● **Exercise**
Return the records in full, with every character preserved.

(Listed entries begins)

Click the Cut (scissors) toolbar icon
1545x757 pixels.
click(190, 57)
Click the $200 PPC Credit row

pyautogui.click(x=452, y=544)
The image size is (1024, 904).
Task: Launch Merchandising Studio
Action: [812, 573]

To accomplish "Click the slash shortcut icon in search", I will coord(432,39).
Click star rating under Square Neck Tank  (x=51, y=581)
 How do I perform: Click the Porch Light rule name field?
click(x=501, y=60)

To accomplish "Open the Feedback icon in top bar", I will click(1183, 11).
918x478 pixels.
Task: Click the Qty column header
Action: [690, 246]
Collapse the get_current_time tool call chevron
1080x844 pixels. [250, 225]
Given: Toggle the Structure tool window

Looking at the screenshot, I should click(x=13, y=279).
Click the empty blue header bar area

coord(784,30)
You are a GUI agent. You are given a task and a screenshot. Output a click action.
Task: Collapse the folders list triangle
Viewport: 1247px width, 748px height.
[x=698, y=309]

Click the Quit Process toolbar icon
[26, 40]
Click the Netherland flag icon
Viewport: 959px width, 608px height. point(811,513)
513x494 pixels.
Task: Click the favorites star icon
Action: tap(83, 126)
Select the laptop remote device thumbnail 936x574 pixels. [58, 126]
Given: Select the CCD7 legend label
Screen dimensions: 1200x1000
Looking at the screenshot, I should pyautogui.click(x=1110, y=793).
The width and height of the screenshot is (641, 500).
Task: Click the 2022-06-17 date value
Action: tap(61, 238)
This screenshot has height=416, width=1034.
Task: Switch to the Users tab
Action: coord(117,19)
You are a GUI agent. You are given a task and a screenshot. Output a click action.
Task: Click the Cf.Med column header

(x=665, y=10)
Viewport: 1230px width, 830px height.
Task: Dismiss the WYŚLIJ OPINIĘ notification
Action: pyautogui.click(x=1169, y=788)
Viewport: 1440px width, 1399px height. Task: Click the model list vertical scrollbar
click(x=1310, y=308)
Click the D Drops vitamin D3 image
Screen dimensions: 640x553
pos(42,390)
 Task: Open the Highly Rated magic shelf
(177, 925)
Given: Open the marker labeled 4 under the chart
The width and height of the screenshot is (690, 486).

(Listed entries ends)

● **Reply**
Click the Cut (scissors) toolbar icon
1545x757 pixels.
click(190, 57)
Click the $200 PPC Credit row

pyautogui.click(x=452, y=544)
The image size is (1024, 904).
Task: Launch Merchandising Studio
Action: [812, 573]

To accomplish "Click the slash shortcut icon in search", I will coord(432,39).
Click star rating under Square Neck Tank  (x=51, y=581)
 How do I perform: Click the Porch Light rule name field?
click(x=501, y=60)

To accomplish "Open the Feedback icon in top bar", I will click(1183, 11).
918x478 pixels.
Task: Click the Qty column header
Action: [690, 246]
Collapse the get_current_time tool call chevron
1080x844 pixels. [250, 225]
Given: Toggle the Structure tool window

Looking at the screenshot, I should click(x=13, y=279).
Click the empty blue header bar area

coord(784,30)
You are a GUI agent. You are given a task and a screenshot. Output a click action.
Task: Collapse the folders list triangle
Viewport: 1247px width, 748px height.
[x=698, y=309]

Click the Quit Process toolbar icon
[26, 40]
Click the Netherland flag icon
Viewport: 959px width, 608px height. point(811,513)
513x494 pixels.
Task: Click the favorites star icon
Action: tap(83, 126)
Select the laptop remote device thumbnail 936x574 pixels. [58, 126]
Given: Select the CCD7 legend label
Screen dimensions: 1200x1000
Looking at the screenshot, I should pyautogui.click(x=1110, y=793).
The width and height of the screenshot is (641, 500).
Task: Click the 2022-06-17 date value
Action: tap(61, 238)
This screenshot has height=416, width=1034.
Task: Switch to the Users tab
Action: coord(117,19)
You are a GUI agent. You are given a task and a screenshot. Output a click action.
Task: Click the Cf.Med column header

(x=665, y=10)
Viewport: 1230px width, 830px height.
Task: Dismiss the WYŚLIJ OPINIĘ notification
Action: pyautogui.click(x=1169, y=788)
Viewport: 1440px width, 1399px height. Task: Click the model list vertical scrollbar
click(x=1310, y=308)
Click the D Drops vitamin D3 image
Screen dimensions: 640x553
pos(42,390)
 Task: Open the Highly Rated magic shelf
(177, 925)
Given: Open the marker labeled 4 under the chart
The width and height of the screenshot is (690, 486).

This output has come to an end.